表2影响AMI病人AF的多因素Logistic回归分析
3、讨论
3.1年龄和是否合并糖尿病对病人AF的影响
老年人群中AF尤为常见,陈红芬[12]在我国AF大规模流行病学研究调查显示,我国AF患病率约为0.7%,且随年龄增长有增加趋势,≥80岁人群AF患病率超过7%[3],这与本研究结果中显示,年龄越高,急性心肌梗死病人AF发病风险越大(OR=1.145)。原因在于:高龄AMI病人更易激活交感神经系统,致使肾素血管紧张素分泌增加,极易阻滞L型钙通道传导、折返,进而促使AF始发[13]。同时,伴随年龄增长,病人心肌退行性改变、心电活动不稳,长期心功能不全导致心脏压力加重,心供血能力降低、心肌纤维弱化,一定程度加大AMI并发AF的可能性,值得临床加以重视。此外,研究显示合并糖尿病(OR=3.126)是影响AMI病人AF发生的重要因素,韩萍等[14]对543例AMI病人进行回顾性分析发现高血糖组AF发生风险显著高于对照组,且血糖≥8mmol/L时AF发生率更高,分析原因:合并糖尿病病人在高血糖氛围下极易导致心肌结构和功能变化,包括氧化应激、心肌肥厚、收缩-舒张功能障碍、细胞凋亡、受损的心肌收缩储备及其他心肌代谢紊乱现象,成为促使AF发生的高危因素[15],加上80%以上合并糖尿病的AMI病人为老年群体,由此可见,针对高龄、糖尿病AMI病人应在入院早期尽早实施评估,前1周加强心电图、血压、血氧饱和度、血糖浓度监测,及时观察生命体征波动,每天记录12导心电图1次,有异常及时报告医生。
3.2血供急剧减少或中断和睡眠障碍对病人AF的影响
本次调查显示,血供急剧减少或中断(OR=3.245)是AMI病人发生和维持AF的独立发病因素,曹艳红[16]研究得出AF发生很大程度与大面积心肌梗死及由此导致的血供急剧减少或中断相关。究其原因:一方面血供急剧减少或中断病人其窦房结动脉血流容易减少甚至中断,窦房结出现缺血、功能逐渐衰退,进而导致心房肌电稳定性降低[17];另一方面血供急剧减少或中断缺氧状态联合发生,右室血流动力学异常波动,致使右房负荷加速增加、右房压异常升高导致右房扩张,加大AF风险率。因此,应加强抗血小板、抗凝治疗,预防支架内血栓,同时加强血小板聚集实验监测抗血小板效果的评价便于及时调整抗血小板及抗凝治疗。此外,睡眠障碍(OR=8.941)是增强AMI病人AF的危险因素。究其原因,AMI病人睡眠障碍常预示无法获得充足休息时间,心脏负荷增加,导致心肌耗氧量、心肌缺血或受损加重,同时,受睡眠障碍影响,出现焦虑、紧张、激动等情绪,使交感神经兴奋,降低治疗信心,易诱发心律失常或AF[18]。部分睡眠障碍病人还会引发食欲缺乏、水电解质紊乱等问题。因此,医护人员可协助病人四肢按摩,确保长期血液循环通畅,根据不同的性格特征给予安慰与鼓励,消除紧张、悲观情绪,训练自我控制能力,避免亲属等与其心理压力和矛盾冲突。

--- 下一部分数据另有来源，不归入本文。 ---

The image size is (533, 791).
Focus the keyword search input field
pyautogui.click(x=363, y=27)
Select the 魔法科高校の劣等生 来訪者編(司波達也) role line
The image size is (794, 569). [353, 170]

3.3饮食依从性和β受体阻滞剂是否耐受对病人AF的影响
研究还显示,饮食依从性(OR=1.231)和AMI发生AF风险关联密切,由于病人缺血缺氧,心功能低下,心排出量降低,加上长期卧床,胃肠蠕动及消化功能减弱,饮食需确保少食多餐、防止饱食,预防心脏负担加重,高饮食依从性可规避以上不良现象。另外,王秋池等[19]研究指出,饮食依从性还与疾病认知、生活规律、药物依从性呈正相关,因此建议病人严格遵医嘱食用低脂、低盐、易消化、少产气,必要时选择蜂蜜、香蕉和粗纤维食物等利于排便食物,提升饮食依从性,以降低心脏负担加重风险。此外,有文献指出,适宜剂量的β受体阻滞剂可一定程度阻断交感神经兴奋,利于降低AMI病人减少新发AF,但是部分β受体阻滞剂不耐受病人则更易发生AF[20],这与本研究显示,β受体阻滞剂耐受程度(OR=2.874)会对AMI病人AF发生产生重要影响一致。分析原因为β受体阻滞剂不耐受AMI病人交感神经兴奋,导致大量儿茶酚胺类物质分泌,导致心房和心室同步收缩紊乱,心肌电活动不稳,心肌耗氧增加,相较于β受体阻滞剂应用耐受者有效被阻断交感神经兴奋性,不仅减轻心肌耗氧、避免AF,而且可减轻左房负荷,有效预防心房颤动发生,此结论与杨莉[21]研究显示β-受体阻滞剂为AMI病人新发心房颤动的保护因素一致。本研究结果提示,护士判别无禁忌后应合理应用β-受体阻滞剂,尽早降低血压和心率,维持心肌电活动稳定,降低心肌耗氧量,减少AF并发风险。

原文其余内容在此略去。